Created attachment 878846 [details] engine.log
The steps to reproduce: $ git clone git://gerrit.ovirt.org/ovirt-engine $ git checkout remotes/origin/ovirt-engine-3.4 -b 3.4 <make the compilation from http://www.ovirt.org/OVirt_Engine_Development_Environment> $HOME/ovirt-engine/share/ovirt-engine/services/ovirt-engine/ovirt-engine.py start Install the ovirt-node rpm on engine: http://209.132.179.162/ovirt/ovirt-node-iso-3.0.4-1.0.201401291204.noarch.rpm Download the iso from below link: http://209.132.179.162/ovirt/ovirt-node-iso-3.0.4-1.0.201401291204.iso - Install the iso (host will be up) - Put the host into maint. on the dialog below click to upgrade, select the iso -> OK You might face timeout sending the iso to ovirt-node and others times it just send the iso, executes the upgrade, reboot and send the pipe error to engine UI. Please note that I have attached the engine.log which includes a timeout error before the pipe one. Finally, Lev also faced both error on downstream build based on 3.4.
Cannot reproduce on my machine nor ovirt-node and rhev-h On Lev's physical host it is reproduced, with same version of rhev-h.
Might there be something up with Lev's network setup?

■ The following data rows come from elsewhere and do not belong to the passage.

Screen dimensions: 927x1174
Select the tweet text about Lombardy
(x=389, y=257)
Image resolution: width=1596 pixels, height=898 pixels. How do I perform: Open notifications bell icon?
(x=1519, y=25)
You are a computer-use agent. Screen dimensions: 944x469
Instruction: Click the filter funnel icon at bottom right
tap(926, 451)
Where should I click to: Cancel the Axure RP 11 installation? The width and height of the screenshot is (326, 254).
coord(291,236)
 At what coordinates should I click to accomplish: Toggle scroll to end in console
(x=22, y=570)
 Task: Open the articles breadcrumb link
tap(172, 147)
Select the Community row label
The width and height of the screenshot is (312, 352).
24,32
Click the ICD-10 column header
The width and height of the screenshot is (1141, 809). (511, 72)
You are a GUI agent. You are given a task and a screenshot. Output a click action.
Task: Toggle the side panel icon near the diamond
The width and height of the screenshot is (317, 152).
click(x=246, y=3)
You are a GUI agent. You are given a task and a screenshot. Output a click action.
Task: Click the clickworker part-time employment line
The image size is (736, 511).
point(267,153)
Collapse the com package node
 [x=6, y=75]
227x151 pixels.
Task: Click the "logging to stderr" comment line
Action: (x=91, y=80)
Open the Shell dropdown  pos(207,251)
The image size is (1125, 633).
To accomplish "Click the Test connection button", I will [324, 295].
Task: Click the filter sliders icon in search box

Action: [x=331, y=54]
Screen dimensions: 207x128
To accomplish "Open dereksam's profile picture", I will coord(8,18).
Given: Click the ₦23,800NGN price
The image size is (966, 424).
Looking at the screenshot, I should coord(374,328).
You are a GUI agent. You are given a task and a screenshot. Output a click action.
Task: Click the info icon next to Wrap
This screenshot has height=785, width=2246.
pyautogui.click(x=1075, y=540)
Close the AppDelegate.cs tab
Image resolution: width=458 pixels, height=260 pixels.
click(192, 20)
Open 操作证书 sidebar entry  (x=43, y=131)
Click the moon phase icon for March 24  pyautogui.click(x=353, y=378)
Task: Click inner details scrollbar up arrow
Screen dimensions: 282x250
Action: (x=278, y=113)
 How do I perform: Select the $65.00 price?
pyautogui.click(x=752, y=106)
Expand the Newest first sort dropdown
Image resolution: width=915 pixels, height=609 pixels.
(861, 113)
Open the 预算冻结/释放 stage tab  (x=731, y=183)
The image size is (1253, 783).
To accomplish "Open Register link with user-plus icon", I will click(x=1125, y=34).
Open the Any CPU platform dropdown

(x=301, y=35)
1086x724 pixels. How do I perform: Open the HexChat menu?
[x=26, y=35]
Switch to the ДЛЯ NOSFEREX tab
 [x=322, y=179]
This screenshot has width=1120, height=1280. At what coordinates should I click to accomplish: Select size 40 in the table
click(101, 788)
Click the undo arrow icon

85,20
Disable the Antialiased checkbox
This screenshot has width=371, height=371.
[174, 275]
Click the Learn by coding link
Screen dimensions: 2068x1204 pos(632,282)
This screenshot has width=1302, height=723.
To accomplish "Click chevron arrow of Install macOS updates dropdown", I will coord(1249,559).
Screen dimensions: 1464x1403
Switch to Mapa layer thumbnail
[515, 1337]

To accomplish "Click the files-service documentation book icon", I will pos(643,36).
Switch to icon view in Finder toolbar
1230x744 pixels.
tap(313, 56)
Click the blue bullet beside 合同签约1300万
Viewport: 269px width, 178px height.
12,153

OK, found the root cause. Java's PipedInputStream has this behavior that if remote or local pipe is closed it does not returns EOF but IOException. This makes it very hard to process considering there is no non-blocking InputStream/OutputStream. So it was a race lucky could be reproduced reliable on one host. Solution is to quit read loop as long as we get the end message. The host-deploy is not effected as it already waits for termination message within the otopi protocol. Note for future: we need similar termination message to ovirt-node-upgrade script, a message/token that is always printed in termination. --- commit 31717db9daa9f10afb4c4a9adb7431981e7f90e6 Author: Alon Bar-Lev <alonbl> Date: Wed Mar 26 15:33:04 2014 +0200 host-deploy: node-upgrade: apply artificial eof for vdsm-upgrade apply artificial end-of-file there is no way in java to use non blocking InputStream. there is no way to interrupt the blocking. and we cannot terminate thread as the connection pool will get messy. so we should detect eof based on data. Bug-Url: https://bugzilla.redhat.com/show_bug.cgi?id=1080594 Change-Id: I093357933d2f10c0d90864f53977b832a58dafbd Signed-off-by: Alon Bar-Lev <alonbl>
This is an automated message oVirt 3.4.1 has been released: * should fix your issue * should be available at your local mirror within two days. If problems still persist, please make note of it in this bug report.